Fica malicioso perguntar a alguém se
já está preparado para refocilar tranqüilamente nos feriados ou, melhor ainda,
indagar a priori "refocilaste bem?"

Fevereiro é sempre um mês que carrega
em si a agradável idéia de menos trabalho (para quem já o tem), seja por ser um
mês mais curto (mesmo nos anos bissextos), seja pela constância com a qual o
Carnaval nele desponta. É mês também um pouco indefinido, inclusive quanto à
origem do nome "
februarius"
-talvez vindo do latim "
februare"
(purificar)- e acabou se tornando para nós uma época raramente recomendável
para iniciar projetos e atividades, exceto no insistente e fragmentado
calendário escolar.
Fevereiro parece um intervalo temporal
menos sério e austero, quase deixando levemente suspensa a gravidade de nós
requerida para o restante dos meses. Nele, o nosso desvelo dá-se o direito de
relaxar um pouco e dissolve em parte o apego aos cronogramas implacáveis
("Depois de fevereiro, a gente vê como faz").

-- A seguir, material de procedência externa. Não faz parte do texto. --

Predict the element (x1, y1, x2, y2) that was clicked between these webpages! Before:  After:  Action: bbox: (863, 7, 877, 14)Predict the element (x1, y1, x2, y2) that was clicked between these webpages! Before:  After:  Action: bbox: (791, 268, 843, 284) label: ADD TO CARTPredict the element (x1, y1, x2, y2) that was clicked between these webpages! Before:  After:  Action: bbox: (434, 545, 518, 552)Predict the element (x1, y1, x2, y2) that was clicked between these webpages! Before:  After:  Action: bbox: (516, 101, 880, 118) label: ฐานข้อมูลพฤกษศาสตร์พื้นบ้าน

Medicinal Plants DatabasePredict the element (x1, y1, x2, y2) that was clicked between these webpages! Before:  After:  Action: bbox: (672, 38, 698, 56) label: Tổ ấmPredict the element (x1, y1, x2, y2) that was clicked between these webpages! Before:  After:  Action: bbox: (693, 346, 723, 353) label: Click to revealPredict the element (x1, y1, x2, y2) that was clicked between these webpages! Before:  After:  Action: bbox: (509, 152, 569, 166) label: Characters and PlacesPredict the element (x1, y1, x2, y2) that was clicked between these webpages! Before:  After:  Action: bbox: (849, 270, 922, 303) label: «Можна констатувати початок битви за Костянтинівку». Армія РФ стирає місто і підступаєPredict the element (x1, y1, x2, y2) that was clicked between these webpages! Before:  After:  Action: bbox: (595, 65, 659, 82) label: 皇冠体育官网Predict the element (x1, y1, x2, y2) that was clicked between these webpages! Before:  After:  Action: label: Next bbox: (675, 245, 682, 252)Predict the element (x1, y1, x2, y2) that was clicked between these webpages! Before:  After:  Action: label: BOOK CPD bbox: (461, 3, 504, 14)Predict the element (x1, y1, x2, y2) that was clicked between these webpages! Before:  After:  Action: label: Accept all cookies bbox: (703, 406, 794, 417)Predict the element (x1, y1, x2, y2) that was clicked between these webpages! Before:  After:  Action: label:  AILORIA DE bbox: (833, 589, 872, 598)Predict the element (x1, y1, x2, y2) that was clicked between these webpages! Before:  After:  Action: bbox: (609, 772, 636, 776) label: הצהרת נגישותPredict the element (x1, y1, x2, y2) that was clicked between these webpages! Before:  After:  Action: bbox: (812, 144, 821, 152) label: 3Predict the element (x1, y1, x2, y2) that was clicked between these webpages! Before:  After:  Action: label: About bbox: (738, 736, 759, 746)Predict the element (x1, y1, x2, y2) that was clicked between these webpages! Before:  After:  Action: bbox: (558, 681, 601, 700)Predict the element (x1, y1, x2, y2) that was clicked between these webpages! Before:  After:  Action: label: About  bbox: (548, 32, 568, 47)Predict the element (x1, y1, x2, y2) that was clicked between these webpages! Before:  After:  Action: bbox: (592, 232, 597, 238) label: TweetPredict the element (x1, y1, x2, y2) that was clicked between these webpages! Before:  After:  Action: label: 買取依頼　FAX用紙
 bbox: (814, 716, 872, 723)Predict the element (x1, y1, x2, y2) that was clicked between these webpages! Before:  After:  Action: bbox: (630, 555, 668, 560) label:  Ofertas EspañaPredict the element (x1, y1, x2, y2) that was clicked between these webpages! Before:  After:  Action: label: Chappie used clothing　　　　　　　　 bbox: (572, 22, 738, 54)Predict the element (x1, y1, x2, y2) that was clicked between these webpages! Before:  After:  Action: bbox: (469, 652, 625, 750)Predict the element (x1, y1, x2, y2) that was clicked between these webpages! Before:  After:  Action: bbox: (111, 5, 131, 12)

No entanto, apesar da fingida
vacuidade, fevereiro lembra para muitos um período de agradável refocilamento.
Refocilamento? Será que Assis Valente sabia disso ao escrever "Brasil,
esquentai vossos pandeiros, iluminai os terreiros, que nós queremos
sambar?". Nosso idioma guarda delícias surpreendentes e uma delas é que
essa estranha palavra, "refocilamento", significa recuperação das
energias perdidas. De onde vem tal entendimento? Em latim, o vocábulo "focus" (fogo) ganhou o diminutivo
"focilus" (foguinho), não
na acepção ébria, tão inconveniente durante esses festejos, mas indicando o
esquentar, aquecer e, por extensão, reanimar.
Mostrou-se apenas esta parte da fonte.